■ **Extract**:
+ + + + +
Try it out for a while. How does the robot perform at heading towards cells with “good” images and avoiding cells with “bad” images?

Having played around with the program informally, design a more formal experiment. For your experiment, determine the following:

  • Total number of Q-Learning updates.
  • Values to use for the following parameters:
    • Discount
    • Target visits
    • Rate constant
    • Epsilon
    • Size of grid and cells, in turn determining the number of states.
  • Plan to run three experiments. Each experiment should involve a variation of one or more of the above parameters. Write down hypotheses about what you expect to happen with regard to these variations.
  • Run your experiments and record the results. How closely did your observations match what you hypothesized?

Further application

Devise a scenario involving three categories of images. Build a suitable image database and test out the q-learner. Modify qrunner.py to give appropriate rewards to the appropriate labels. Construct an experiment with three total variations as you did above to assess its performance.

In your final document for the module, include the following:

  • Overall strategy for collecting and labeling pictures in the image database.
  • Intuitive observations about the performance of labeling.
  • Setup, observations, and results from the two-label experiments.
  • Setup, observations, and results from the three-label experiments.
+ + + + +
■ **Brief A**: Repeat the stretch of the Q-learning assignment from "Try it out for" through "what you hypothesized?".
■ **Brief B**: Summarize the Q-learning assignment in two sentences.
The entries that come next are separate material with no connection to the Q-learning assignment.

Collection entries
+ + + + +
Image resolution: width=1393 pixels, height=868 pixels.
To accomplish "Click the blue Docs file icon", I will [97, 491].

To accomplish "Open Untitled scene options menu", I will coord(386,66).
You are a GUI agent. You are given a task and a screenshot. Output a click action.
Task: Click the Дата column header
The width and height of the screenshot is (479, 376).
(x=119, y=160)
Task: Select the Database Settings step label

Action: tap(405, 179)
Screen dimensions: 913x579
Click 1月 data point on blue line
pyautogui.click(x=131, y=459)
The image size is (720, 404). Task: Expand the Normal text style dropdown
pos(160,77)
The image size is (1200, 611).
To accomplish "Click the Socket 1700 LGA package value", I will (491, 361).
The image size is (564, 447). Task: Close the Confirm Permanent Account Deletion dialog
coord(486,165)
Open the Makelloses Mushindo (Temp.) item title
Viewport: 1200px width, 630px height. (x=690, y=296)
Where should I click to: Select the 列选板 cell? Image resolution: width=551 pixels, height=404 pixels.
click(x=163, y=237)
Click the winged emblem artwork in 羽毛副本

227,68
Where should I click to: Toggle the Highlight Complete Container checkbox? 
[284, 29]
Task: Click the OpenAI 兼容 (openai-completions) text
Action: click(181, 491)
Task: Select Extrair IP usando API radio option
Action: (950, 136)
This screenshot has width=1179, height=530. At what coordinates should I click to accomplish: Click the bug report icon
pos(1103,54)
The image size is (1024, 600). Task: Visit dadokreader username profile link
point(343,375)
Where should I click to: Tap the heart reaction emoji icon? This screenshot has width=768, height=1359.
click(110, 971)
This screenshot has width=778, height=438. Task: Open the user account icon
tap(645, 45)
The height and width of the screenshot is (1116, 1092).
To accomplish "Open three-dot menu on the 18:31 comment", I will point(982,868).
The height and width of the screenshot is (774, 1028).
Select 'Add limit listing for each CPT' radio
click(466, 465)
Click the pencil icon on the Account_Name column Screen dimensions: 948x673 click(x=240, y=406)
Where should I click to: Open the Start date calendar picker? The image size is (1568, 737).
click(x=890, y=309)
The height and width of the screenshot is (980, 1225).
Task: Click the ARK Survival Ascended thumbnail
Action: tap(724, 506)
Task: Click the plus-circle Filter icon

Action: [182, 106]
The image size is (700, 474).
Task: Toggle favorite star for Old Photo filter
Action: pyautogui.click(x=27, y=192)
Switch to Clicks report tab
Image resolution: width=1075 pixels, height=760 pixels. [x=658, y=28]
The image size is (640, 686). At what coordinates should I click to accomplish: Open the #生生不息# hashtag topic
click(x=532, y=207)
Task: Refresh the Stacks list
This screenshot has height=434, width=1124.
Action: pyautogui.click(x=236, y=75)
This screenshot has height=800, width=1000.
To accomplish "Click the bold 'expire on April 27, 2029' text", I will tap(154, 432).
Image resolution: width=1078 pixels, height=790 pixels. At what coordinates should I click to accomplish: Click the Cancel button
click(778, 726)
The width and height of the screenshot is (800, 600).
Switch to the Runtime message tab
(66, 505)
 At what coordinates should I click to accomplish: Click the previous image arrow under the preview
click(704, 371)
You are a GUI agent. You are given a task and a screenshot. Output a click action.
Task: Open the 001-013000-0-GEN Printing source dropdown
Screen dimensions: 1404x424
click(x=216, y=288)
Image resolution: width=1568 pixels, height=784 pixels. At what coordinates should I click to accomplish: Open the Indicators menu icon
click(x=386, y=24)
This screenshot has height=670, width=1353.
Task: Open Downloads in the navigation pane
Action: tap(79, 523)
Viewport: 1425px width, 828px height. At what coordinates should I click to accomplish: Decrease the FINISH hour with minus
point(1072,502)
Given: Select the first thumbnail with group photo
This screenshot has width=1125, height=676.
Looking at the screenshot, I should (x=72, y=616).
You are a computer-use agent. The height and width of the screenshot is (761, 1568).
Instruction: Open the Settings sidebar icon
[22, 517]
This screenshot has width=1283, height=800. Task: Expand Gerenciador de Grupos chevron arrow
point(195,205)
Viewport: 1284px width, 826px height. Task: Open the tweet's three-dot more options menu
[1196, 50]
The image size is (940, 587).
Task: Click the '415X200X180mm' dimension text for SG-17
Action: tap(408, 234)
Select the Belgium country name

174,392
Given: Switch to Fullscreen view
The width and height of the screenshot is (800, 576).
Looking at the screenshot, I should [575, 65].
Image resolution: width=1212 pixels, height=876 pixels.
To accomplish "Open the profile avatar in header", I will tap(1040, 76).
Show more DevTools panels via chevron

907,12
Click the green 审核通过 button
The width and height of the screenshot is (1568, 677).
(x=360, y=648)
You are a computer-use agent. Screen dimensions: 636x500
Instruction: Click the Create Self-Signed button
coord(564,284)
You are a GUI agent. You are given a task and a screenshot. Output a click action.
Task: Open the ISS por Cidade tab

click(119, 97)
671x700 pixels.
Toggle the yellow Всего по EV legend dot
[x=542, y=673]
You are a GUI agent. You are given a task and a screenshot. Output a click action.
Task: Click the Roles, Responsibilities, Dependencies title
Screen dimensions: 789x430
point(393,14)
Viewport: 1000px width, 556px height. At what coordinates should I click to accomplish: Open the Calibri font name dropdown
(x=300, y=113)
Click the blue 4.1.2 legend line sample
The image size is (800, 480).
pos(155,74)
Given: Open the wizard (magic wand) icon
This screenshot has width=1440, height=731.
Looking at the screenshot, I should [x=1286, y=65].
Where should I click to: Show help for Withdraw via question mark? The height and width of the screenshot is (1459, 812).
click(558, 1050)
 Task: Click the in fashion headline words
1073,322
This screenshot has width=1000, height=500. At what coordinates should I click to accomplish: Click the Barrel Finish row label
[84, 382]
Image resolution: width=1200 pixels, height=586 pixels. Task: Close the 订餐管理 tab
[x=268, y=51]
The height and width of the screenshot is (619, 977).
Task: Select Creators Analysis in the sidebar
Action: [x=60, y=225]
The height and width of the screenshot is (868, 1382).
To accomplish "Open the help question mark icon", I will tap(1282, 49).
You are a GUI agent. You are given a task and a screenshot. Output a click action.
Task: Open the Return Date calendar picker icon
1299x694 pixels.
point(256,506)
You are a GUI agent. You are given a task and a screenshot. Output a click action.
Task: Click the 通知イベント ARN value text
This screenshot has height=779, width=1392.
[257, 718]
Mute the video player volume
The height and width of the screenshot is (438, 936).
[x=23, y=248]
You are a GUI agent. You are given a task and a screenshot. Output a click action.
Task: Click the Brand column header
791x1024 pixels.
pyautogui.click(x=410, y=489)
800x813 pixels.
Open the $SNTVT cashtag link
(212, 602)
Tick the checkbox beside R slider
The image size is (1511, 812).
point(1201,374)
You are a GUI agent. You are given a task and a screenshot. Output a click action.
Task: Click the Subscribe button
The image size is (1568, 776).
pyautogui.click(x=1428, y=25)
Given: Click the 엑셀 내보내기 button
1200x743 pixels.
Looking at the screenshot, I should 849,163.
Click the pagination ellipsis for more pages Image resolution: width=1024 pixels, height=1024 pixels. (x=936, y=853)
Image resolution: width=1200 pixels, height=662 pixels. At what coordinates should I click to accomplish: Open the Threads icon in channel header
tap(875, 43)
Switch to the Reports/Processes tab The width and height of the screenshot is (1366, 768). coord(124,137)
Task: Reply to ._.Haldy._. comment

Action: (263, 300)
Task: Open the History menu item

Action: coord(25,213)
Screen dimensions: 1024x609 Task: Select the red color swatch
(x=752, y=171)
+ + + + +
■ **Task solution A**:
Try it out for a while. How does the robot perform at heading towards cells with “good” images and avoiding cells with “bad” images?

Having played around with the program informally, design a more formal experiment. For your experiment, determine the following:

  • Total number of Q-Learning updates.
  • Values to use for the following parameters:
    • Discount
    • Target visits
    • Rate constant
    • Epsilon
    • Size of grid and cells, in turn determining the number of states.
  • Plan to run three experiments. Each experiment should involve a variation of one or more of the above parameters. Write down hypotheses about what you expect to happen with regard to these variations.
  • Run your experiments and record the results. How closely did your observations match what you hypothesized?

■ **Task solution B**: After some informal trials, the Q-learning assignment calls for a formal experiment that sets the total number of Q-Learning updates and values for discount, target visits, rate constant, epsilon, and grid and cell size, then runs three experiments with written hypotheses and recorded results. It then calls for a scenario with three image categories, a new image database, a modified qrunner.py that gives appropriate rewards, and three variations, with a final document covering labeling strategy, observations on labeling performance, and the setup, observations, and results of both the two-label and three-label experiments.